Si le volume de médiations reste très élevé pour le documentaire, genre très diversifié dans sa forme, ses budgets et ses configurations de fabrication, l’Amapa note des demandes en forte croissance pour les émissions de flux, ainsi que pour le cinéma et la fiction TV. Parmi les points de tension évoqués figurent les mentions au générique, les auteurs débarqués « de façon sauvage », les unitaires devenant des séries et la définition du créateur que cette transformation implique. L’Amapa relève également des conflits au moment du montage. « Des réalisatrices ou des réalisateurs s’opposent au producteur sur la vision du film auprès du diffuseur. Ces conflits se résolvent souvent devant l’Amapa. Nous offrons un cadre de dialogue qui ne peut plus avoir lieu ailleurs », explique Anne Landois.

 

Une plateforme pour fluidifier la saisie

Au regard de la demande exponentielle de cas dont le traitement peut s’avérer très chronophage, l’Amapa a souhaité se moderniser. L’association a mis en place un outil en ligne de gestion des médiations qui a pour but de fluidifier le processus de saisie de l’Amapa et le traitement des dossiers. Cette plateforme a bénéficié d’une configuration sur-mesure par la société Justicity. « La facilité d’utilisation permet aux parties de déposer rapidement leur demande de médiation et tous les éléments constitutifs du dossier. Cela prend moins de dix minutes », indique Anne Landois. « Il s’agit presque d’un outil de service public pour nos métiers », relève Blanche Guichou.

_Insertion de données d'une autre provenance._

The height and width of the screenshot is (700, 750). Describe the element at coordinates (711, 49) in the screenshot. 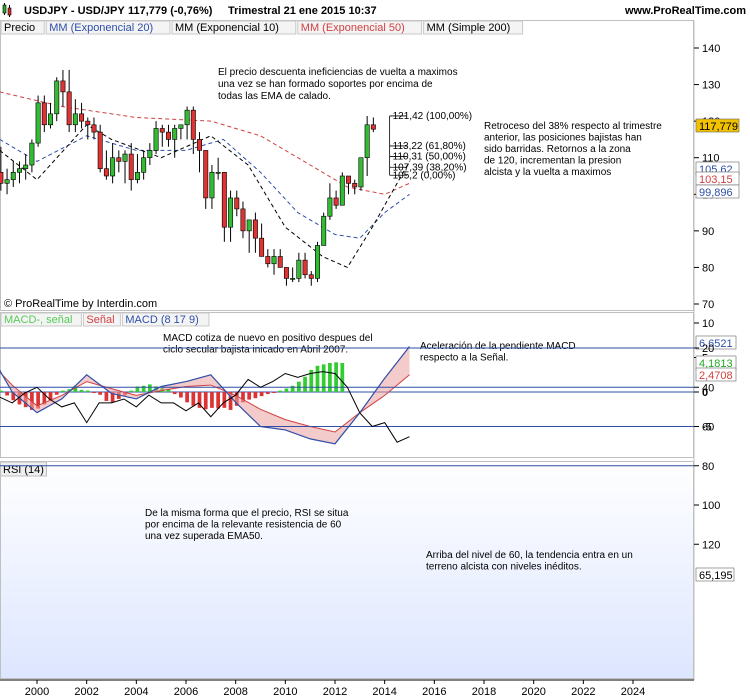

I see `price-tick-label: 140` at that location.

Ce lancement intervient en parallèle d’une année historique en matière d’accords interprofessionnels entre auteurs et producteurs concernant la fiction, le documentaire et l’animation. Tous renvoient à l’Amapa en cas de litige. « Ces accords impliquent un volume de demandes de médiation en augmentation. Notre plateforme va nous permettre d’absorber ce nouveau flux de demandes. L’Amapa devient presque un outil de régulation des conflits dans le métier », souligne Anne Landois.

Cette dernière, scénariste et présidente de l’Amapa depuis 11 ans, passera la main à la vice-présidente et productrice Blanche Guichou lors de la prochaine assemblée générale. Un passage de témoin qui illustre bien une coopération réussie entre auteurs et producteurs au sein de l’Amapa.